Data extracted from a collection:
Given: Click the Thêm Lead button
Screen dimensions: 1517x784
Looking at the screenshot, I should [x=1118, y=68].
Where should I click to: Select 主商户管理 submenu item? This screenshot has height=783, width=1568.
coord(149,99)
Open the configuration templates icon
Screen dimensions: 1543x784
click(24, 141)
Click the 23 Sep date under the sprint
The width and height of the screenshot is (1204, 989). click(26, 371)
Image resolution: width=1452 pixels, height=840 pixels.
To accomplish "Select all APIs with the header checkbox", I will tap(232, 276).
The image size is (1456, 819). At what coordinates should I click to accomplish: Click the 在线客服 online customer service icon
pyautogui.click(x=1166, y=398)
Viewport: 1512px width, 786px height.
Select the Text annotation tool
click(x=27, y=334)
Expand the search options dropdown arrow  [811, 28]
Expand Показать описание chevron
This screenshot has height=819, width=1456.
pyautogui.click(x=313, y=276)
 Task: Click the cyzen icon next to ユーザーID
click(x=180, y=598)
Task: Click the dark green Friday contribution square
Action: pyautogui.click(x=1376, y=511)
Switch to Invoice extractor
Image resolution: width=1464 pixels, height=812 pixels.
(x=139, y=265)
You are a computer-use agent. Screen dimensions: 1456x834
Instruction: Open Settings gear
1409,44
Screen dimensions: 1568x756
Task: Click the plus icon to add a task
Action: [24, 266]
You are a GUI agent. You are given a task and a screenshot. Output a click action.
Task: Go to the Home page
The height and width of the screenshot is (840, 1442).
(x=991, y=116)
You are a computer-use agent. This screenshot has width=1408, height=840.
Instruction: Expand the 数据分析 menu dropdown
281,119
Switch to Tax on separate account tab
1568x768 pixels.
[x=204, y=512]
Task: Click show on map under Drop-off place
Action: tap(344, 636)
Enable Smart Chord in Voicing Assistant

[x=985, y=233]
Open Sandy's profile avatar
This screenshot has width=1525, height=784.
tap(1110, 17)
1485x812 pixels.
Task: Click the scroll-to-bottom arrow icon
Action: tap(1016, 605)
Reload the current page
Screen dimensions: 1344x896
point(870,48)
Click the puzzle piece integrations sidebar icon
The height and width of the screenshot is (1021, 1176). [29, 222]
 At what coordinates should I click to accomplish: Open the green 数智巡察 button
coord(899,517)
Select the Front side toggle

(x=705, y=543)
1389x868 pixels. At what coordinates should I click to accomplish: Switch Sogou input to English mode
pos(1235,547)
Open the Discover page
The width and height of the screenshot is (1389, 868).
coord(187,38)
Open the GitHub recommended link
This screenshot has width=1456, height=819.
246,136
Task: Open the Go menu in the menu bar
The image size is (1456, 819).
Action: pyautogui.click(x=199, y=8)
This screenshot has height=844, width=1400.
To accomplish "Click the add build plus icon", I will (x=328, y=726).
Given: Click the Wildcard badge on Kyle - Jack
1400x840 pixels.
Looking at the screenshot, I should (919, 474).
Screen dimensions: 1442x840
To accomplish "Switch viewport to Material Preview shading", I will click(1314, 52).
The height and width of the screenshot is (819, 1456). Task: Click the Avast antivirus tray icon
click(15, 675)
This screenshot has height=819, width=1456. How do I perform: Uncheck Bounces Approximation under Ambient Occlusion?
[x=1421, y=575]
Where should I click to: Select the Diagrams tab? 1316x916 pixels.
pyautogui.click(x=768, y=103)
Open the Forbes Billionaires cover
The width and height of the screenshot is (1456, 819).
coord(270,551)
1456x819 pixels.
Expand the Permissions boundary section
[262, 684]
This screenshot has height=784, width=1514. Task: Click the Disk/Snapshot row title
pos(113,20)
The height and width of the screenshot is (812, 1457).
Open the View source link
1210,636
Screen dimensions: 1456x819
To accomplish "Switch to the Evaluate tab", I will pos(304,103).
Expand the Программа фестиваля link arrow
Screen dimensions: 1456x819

## [ACTION ITEM]
An exact copy of all the entries above is what is needed.

## [OUTPUT FOR THIS EXERCISE]
Given: Click the Thêm Lead button
Screen dimensions: 1517x784
Looking at the screenshot, I should [x=1118, y=68].
Where should I click to: Select 主商户管理 submenu item? This screenshot has height=783, width=1568.
coord(149,99)
Open the configuration templates icon
Screen dimensions: 1543x784
click(24, 141)
Click the 23 Sep date under the sprint
The width and height of the screenshot is (1204, 989). click(26, 371)
Image resolution: width=1452 pixels, height=840 pixels.
To accomplish "Select all APIs with the header checkbox", I will tap(232, 276).
The image size is (1456, 819). At what coordinates should I click to accomplish: Click the 在线客服 online customer service icon
pyautogui.click(x=1166, y=398)
Viewport: 1512px width, 786px height.
Select the Text annotation tool
click(x=27, y=334)
Expand the search options dropdown arrow  [811, 28]
Expand Показать описание chevron
This screenshot has height=819, width=1456.
pyautogui.click(x=313, y=276)
 Task: Click the cyzen icon next to ユーザーID
click(x=180, y=598)
Task: Click the dark green Friday contribution square
Action: pyautogui.click(x=1376, y=511)
Switch to Invoice extractor
Image resolution: width=1464 pixels, height=812 pixels.
(x=139, y=265)
You are a computer-use agent. Screen dimensions: 1456x834
Instruction: Open Settings gear
1409,44
Screen dimensions: 1568x756
Task: Click the plus icon to add a task
Action: [24, 266]
You are a GUI agent. You are given a task and a screenshot. Output a click action.
Task: Go to the Home page
The height and width of the screenshot is (840, 1442).
(x=991, y=116)
You are a computer-use agent. This screenshot has width=1408, height=840.
Instruction: Expand the 数据分析 menu dropdown
281,119
Switch to Tax on separate account tab
1568x768 pixels.
[x=204, y=512]
Task: Click show on map under Drop-off place
Action: tap(344, 636)
Enable Smart Chord in Voicing Assistant

[x=985, y=233]
Open Sandy's profile avatar
This screenshot has width=1525, height=784.
tap(1110, 17)
1485x812 pixels.
Task: Click the scroll-to-bottom arrow icon
Action: tap(1016, 605)
Reload the current page
Screen dimensions: 1344x896
point(870,48)
Click the puzzle piece integrations sidebar icon
The height and width of the screenshot is (1021, 1176). [29, 222]
 At what coordinates should I click to accomplish: Open the green 数智巡察 button
coord(899,517)
Select the Front side toggle

(x=705, y=543)
1389x868 pixels. At what coordinates should I click to accomplish: Switch Sogou input to English mode
pos(1235,547)
Open the Discover page
The width and height of the screenshot is (1389, 868).
coord(187,38)
Open the GitHub recommended link
This screenshot has width=1456, height=819.
246,136
Task: Open the Go menu in the menu bar
The image size is (1456, 819).
Action: pyautogui.click(x=199, y=8)
This screenshot has height=844, width=1400.
To accomplish "Click the add build plus icon", I will (x=328, y=726).
Given: Click the Wildcard badge on Kyle - Jack
1400x840 pixels.
Looking at the screenshot, I should (919, 474).
Screen dimensions: 1442x840
To accomplish "Switch viewport to Material Preview shading", I will click(1314, 52).
The height and width of the screenshot is (819, 1456). Task: Click the Avast antivirus tray icon
click(15, 675)
This screenshot has height=819, width=1456. How do I perform: Uncheck Bounces Approximation under Ambient Occlusion?
[x=1421, y=575]
Where should I click to: Select the Diagrams tab? 1316x916 pixels.
pyautogui.click(x=768, y=103)
Open the Forbes Billionaires cover
The width and height of the screenshot is (1456, 819).
coord(270,551)
1456x819 pixels.
Expand the Permissions boundary section
[262, 684]
This screenshot has height=784, width=1514. Task: Click the Disk/Snapshot row title
pos(113,20)
The height and width of the screenshot is (812, 1457).
Open the View source link
1210,636
Screen dimensions: 1456x819
To accomplish "Switch to the Evaluate tab", I will pos(304,103).
Expand the Программа фестиваля link arrow
Screen dimensions: 1456x819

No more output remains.